Importing PDF files into Photoshop

PDF documents may be composed of many different elements depending on the design of the original file. If you design a page in a layout program for which you create text, import Photoshop images, and also import EPS illustrations, the different elements retain their characteristics when converted to PDF.

Text, for example, remains as text, raster images such as Photoshop files remain as raster images, and EPS illustrations remain as EPS vector objects. Although the images, text, and line art may be compressed when distilled in Acrobat Distiller, all the text and line art remain as vector elements.

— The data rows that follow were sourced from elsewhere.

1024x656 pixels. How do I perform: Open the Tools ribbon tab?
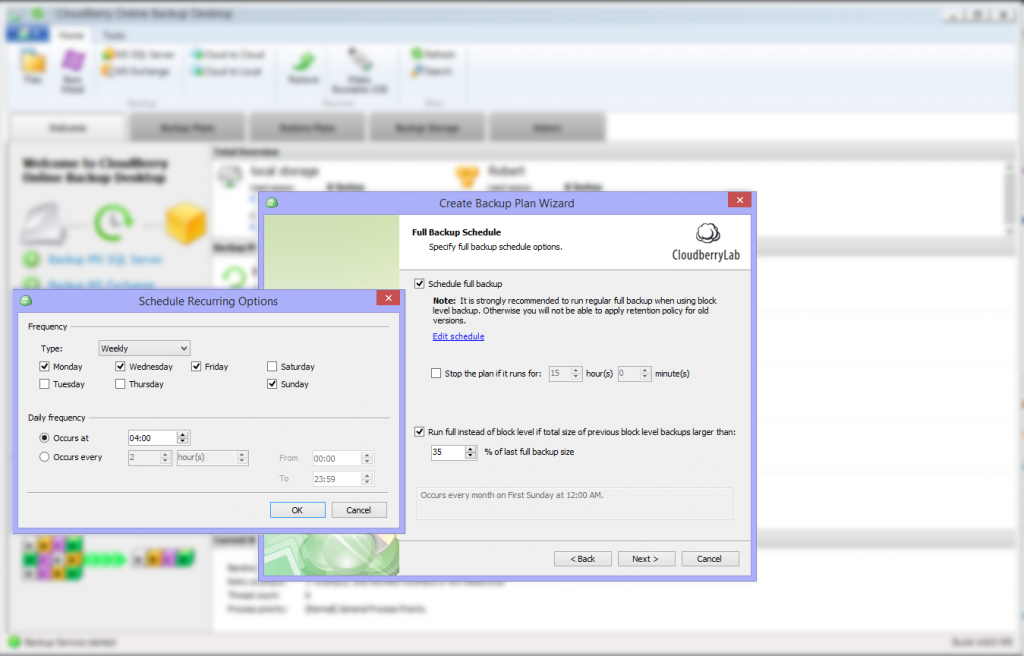(113, 34)
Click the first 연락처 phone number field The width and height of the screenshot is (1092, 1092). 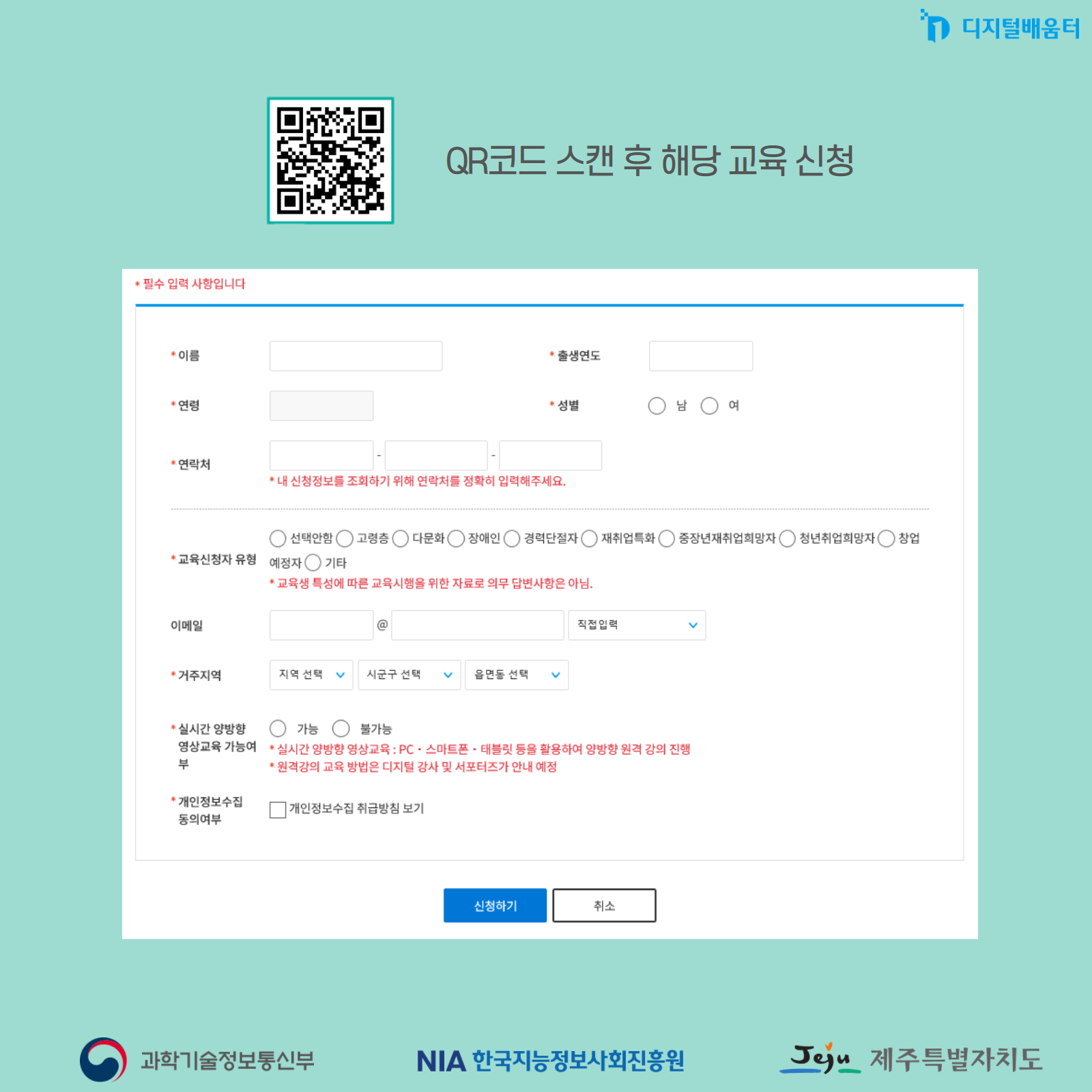click(x=321, y=455)
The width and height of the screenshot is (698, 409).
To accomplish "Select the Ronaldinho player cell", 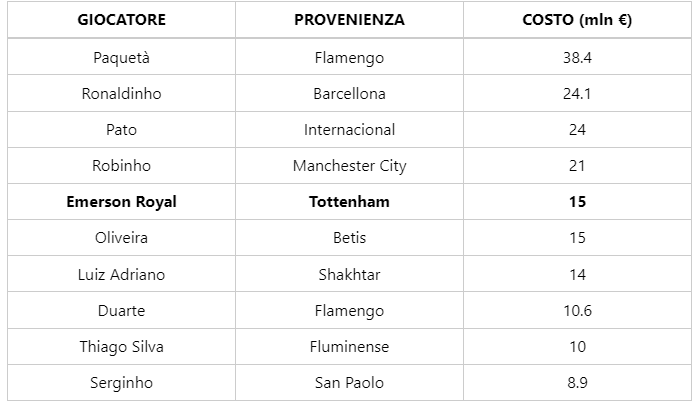I will click(x=121, y=93).
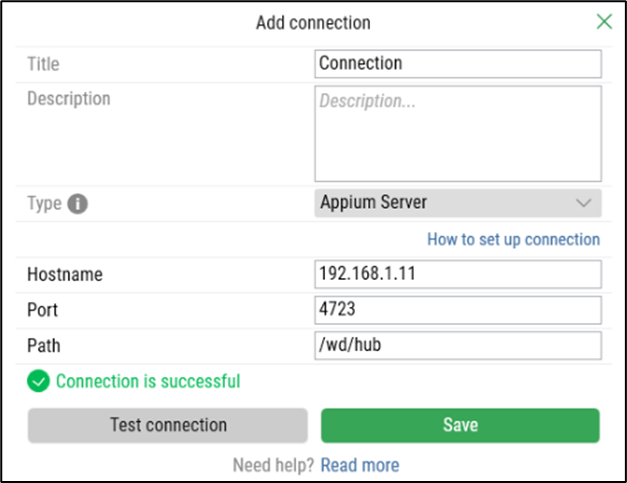Click the Port field showing 4723
Viewport: 627px width, 483px height.
pos(458,309)
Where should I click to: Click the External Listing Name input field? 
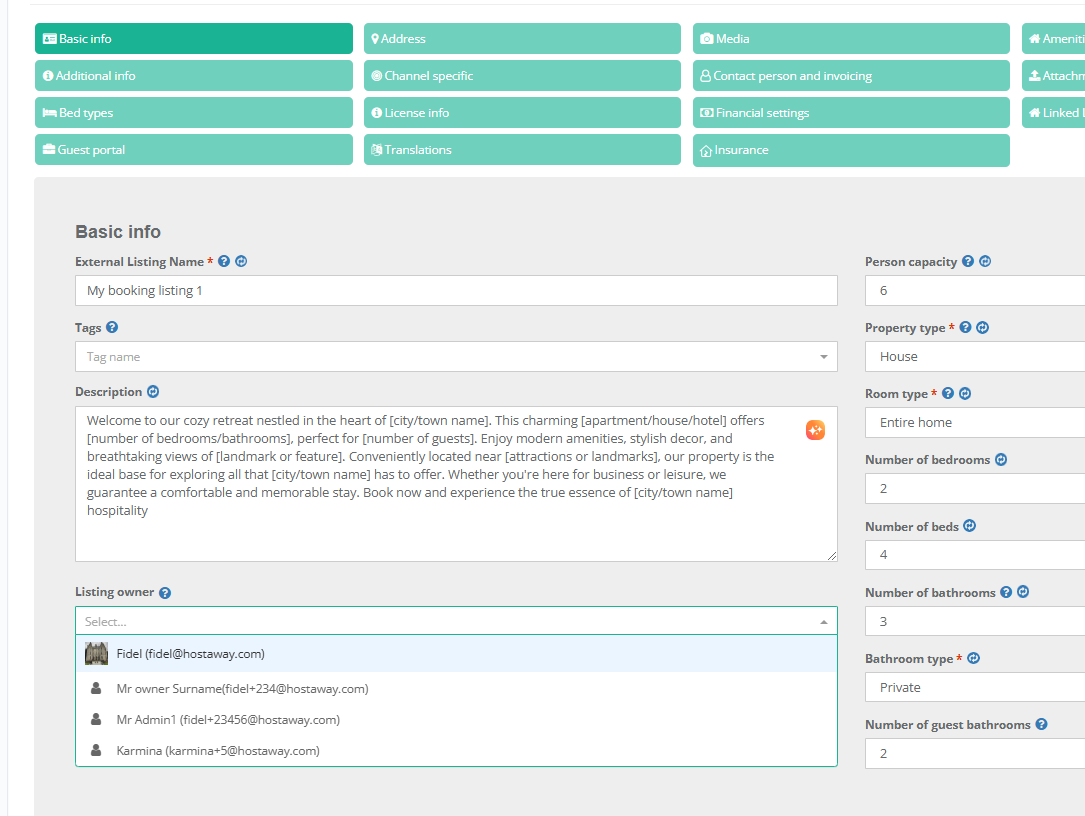[x=456, y=291]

In Photoshop, if you open an illustration or text created in any program other than Photoshop, the document elements are rasterized and lose their vector-based attributes. Photoshop rasterizes PDF documents much as it does with any EPS file.

In Photoshop, you have several methods of handling PDF imports. PDF documents opened in Photoshop are handled with the File > Open command, File > Place command, File > Import command, and through a File > Automate command. Each of the methods offers different options, so let’s take the methods individually.

Opening PDF files in Photoshop

When you choose File > Open, select a PDF file, click Open and the Import PDF dialog box appears. If your PDF document has multiple pages you can select one, all, or any number of pages to open. Press Ctrl/Ô and click individual page thumbnails in the Import PDF dialog box shown in Figure 1 to select pages in a noncontiguous order.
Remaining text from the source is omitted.